TASK DIRECTIONS: Every record below is to be restated verbatim, though its images are not.

RECORDED INFORMATION:
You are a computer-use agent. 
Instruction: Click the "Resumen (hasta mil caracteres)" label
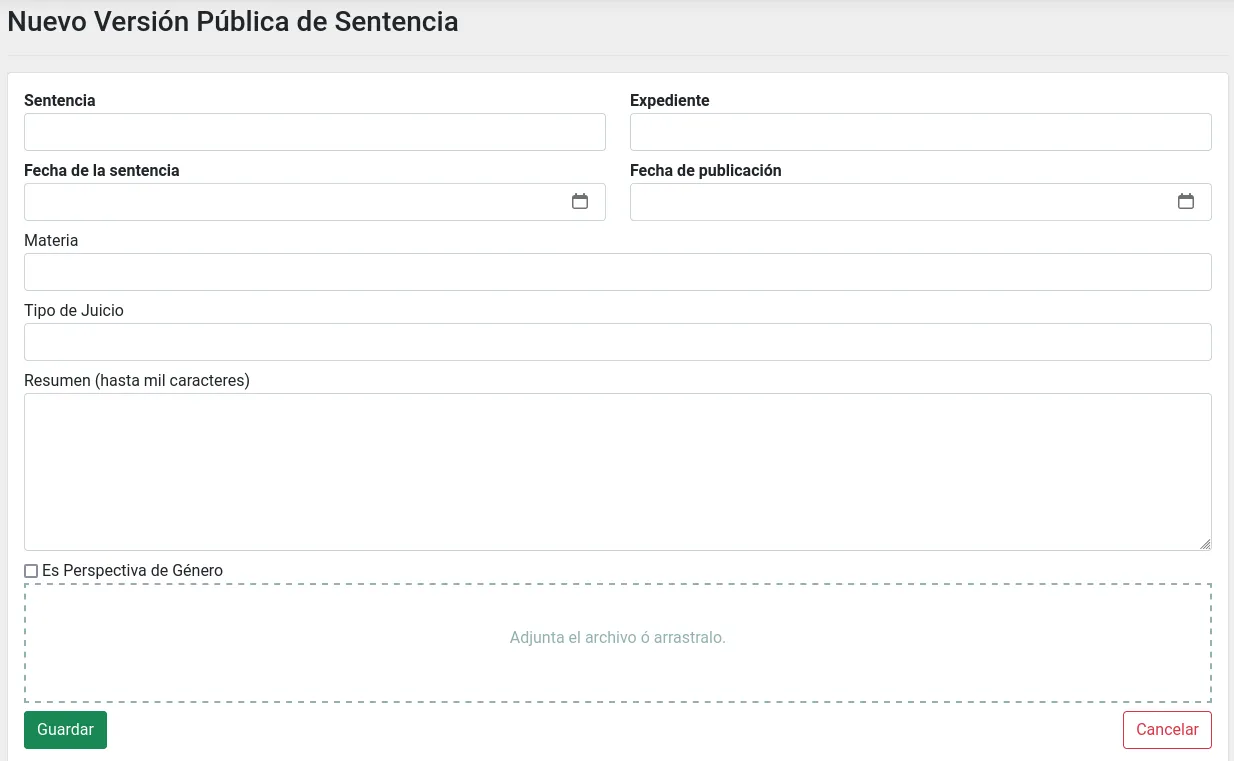pyautogui.click(x=136, y=380)
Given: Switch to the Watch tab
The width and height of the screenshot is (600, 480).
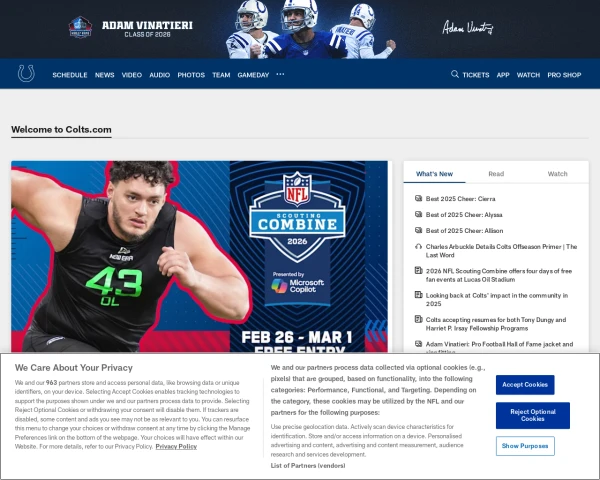Looking at the screenshot, I should click(x=558, y=174).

EXERCISE RESPONSE:
You are a computer-use agent. 
Instruction: Click the "Resumen (hasta mil caracteres)" label
pyautogui.click(x=136, y=380)
Given: Switch to the Watch tab
The width and height of the screenshot is (600, 480).
Looking at the screenshot, I should click(x=558, y=174).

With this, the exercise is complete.